Cash advances on credit cards
As stated above, cash advances on your credit cards done in large amounts while insolvent or in close proximity to filing bankruptcy, at which time you are deemed insolvent by the court, can result in a challenge to your bankruptcy discharge of those debts. If you have made large or recent cash advances on your credit cards of a significant amount, the discharge of this debt may be challenged in your bankruptcy based on false pretenses if you were insolvent at the time you made the cash advances and should have known you could not repay the amount borrowed.


Failing to Respond To Lawsuits
You should never ignore a lawsuit. If someone serves you with a Summons and Complaint, under California law you have 30 days to file a written response with the Clerk of the Court where you are being sued. There is a proper form you must use, available at the Clerk's office, and you must properly have your response served on the party suing you. If you do not file a proper, timely legal response, the creditor suing you will get a default judgment. After the default judgment is entered, the creditor will normally obtain a “Writ of Execution” from the judge allowing them to levy against your assets, including bank accounts, and garnish your wages. Filing a response to the lawsuit will prevent a default judgment. Ultimately there will be a judgment at some point, but by filing the response you wil have bought your self several months of extra time to plan your next steps. Once you file a bankruptcy, all lawsuits must normally be placed on hold or dismissed, unless the creditor gets permission from the Bankruptcy Court Judge to proceed with the lawsuit (called “relief from automatic stay”. This type of relief is sometimes granted in cases of fraud.

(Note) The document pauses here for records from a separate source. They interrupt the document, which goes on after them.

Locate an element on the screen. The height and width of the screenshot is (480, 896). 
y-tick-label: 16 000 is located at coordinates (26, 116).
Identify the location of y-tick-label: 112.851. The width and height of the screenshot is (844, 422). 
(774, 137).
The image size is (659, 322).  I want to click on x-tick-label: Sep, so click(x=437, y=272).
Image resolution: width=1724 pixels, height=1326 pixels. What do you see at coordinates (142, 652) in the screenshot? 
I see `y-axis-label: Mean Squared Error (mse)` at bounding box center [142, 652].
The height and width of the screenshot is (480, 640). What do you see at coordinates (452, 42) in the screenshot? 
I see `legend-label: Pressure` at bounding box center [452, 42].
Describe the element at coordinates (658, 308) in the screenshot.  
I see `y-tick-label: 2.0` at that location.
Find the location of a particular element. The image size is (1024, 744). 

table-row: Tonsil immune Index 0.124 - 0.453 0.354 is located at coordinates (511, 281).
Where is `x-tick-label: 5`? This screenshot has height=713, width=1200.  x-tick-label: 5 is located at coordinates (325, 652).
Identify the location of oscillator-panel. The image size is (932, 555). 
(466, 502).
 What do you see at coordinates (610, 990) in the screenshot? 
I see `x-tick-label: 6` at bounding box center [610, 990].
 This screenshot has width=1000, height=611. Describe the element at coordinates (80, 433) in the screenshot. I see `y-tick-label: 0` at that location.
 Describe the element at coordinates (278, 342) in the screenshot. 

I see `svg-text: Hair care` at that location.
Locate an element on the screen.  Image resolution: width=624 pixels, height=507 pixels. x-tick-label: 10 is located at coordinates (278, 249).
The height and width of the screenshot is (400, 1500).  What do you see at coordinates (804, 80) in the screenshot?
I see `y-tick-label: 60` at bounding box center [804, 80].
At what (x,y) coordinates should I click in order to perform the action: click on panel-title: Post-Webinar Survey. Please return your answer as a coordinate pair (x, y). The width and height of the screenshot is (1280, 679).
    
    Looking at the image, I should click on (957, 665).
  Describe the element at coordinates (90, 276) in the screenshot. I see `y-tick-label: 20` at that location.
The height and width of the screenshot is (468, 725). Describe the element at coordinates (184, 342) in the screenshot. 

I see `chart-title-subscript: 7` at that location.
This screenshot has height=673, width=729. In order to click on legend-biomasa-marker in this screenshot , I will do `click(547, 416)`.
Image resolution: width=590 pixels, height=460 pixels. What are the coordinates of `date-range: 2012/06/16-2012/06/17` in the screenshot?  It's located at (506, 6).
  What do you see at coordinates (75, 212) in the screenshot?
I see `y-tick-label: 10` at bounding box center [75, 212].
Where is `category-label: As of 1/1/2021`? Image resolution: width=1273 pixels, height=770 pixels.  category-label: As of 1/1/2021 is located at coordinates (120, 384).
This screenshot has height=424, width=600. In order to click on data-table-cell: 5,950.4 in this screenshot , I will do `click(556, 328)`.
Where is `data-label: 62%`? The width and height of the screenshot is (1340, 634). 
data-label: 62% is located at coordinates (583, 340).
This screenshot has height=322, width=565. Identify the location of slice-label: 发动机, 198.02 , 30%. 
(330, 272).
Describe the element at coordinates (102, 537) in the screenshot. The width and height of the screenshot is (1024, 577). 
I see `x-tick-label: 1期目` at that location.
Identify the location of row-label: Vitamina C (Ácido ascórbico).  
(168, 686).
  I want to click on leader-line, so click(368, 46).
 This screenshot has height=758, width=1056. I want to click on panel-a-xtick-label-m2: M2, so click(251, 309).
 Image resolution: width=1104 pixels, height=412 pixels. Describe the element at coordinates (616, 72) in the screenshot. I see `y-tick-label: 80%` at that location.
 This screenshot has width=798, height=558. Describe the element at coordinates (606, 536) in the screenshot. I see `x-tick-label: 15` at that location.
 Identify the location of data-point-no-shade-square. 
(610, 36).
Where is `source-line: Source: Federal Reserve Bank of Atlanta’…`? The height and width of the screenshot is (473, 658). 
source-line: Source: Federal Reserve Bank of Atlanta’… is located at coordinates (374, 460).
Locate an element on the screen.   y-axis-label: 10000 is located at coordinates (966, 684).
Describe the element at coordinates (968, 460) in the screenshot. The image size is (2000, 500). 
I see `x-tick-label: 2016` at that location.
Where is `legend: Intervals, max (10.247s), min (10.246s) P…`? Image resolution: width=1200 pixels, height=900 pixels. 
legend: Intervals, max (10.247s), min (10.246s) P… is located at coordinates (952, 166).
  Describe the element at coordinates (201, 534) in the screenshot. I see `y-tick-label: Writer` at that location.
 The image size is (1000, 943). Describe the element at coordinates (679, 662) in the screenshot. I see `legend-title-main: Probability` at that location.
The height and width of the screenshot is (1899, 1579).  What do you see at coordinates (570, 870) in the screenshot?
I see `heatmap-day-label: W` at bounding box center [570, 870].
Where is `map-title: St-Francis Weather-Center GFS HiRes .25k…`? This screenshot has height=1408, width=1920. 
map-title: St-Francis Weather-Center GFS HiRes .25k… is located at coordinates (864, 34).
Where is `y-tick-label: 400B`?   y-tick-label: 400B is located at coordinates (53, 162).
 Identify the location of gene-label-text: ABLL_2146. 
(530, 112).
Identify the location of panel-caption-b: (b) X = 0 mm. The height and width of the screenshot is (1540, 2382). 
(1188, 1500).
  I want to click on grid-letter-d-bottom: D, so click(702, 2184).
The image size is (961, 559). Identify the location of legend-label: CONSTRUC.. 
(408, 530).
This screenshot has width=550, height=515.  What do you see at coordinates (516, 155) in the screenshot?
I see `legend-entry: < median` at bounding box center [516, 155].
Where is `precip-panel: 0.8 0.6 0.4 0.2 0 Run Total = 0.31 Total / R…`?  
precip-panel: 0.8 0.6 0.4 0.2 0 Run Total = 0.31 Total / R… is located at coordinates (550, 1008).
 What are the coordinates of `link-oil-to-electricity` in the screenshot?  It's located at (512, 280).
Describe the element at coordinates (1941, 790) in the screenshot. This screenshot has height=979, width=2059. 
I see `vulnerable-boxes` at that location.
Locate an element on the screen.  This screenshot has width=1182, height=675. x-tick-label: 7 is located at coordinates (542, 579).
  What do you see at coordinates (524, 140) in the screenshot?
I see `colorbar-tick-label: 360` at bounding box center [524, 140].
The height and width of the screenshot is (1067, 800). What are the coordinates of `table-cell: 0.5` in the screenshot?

Borrowing from friends and family
Often persons in need of filing bankruptcy may have to borrow money from friends or family to come up with the attorneys fees required to file. This is very common and does not usually present a problem. What does sometimes present a problem is when there is a pre-existing debt owed to a friend or family member that the person now filing bankruptcy has made payments on, and the reason is that such payments may be recovered by the bankruptcy trustee as a “preference”. “Preference” is the term used for certain payments made to creditors before the bankruptcy is filed that resulted in the creditor receiving more than other similarly situated creditors would get through the bankruptcy process. Payments to family members on debts you owe them made within one year of filing bankruptcy are recoverable by the bankruptcy trustee. For regular creditors, the payments must total at least $600 to that one creditor and be made within 90 days of filing. For ordinary creditors, there is usually no consequence to the person filing bankruptcy if the trustee recovers to preference since there is no personal relationship between the creditor and the bankruptcy filer. When the payments were made to a family member, however, this is where it gets painful because the trustee can take action against the family member and force them to return the money. The important thing to remember is there are defenses that can be raised to preference actions, but the best measure is to simply wait a period of time before filing bankruptcy until the payments within the past year are a low enough sum total to not be worth the trustee's while.


Transferring assets
If you transfer an asset and do not receive fair market value in return in attempt to hide it from your creditors, this is considered a type of fraud for which there is a long look-back period in bankruptcy. A fraudulent transfer may be voided by the bankruptcy trustee; this means the trustee can recover the asset and liquidate it with the proceeds going to pay the bankruptcy filer's creditors. The bankruptcy filer is not entitled to an exemption on fraudulently transferred assets, which means they would not be entitled to a share of the proceeds of the sale.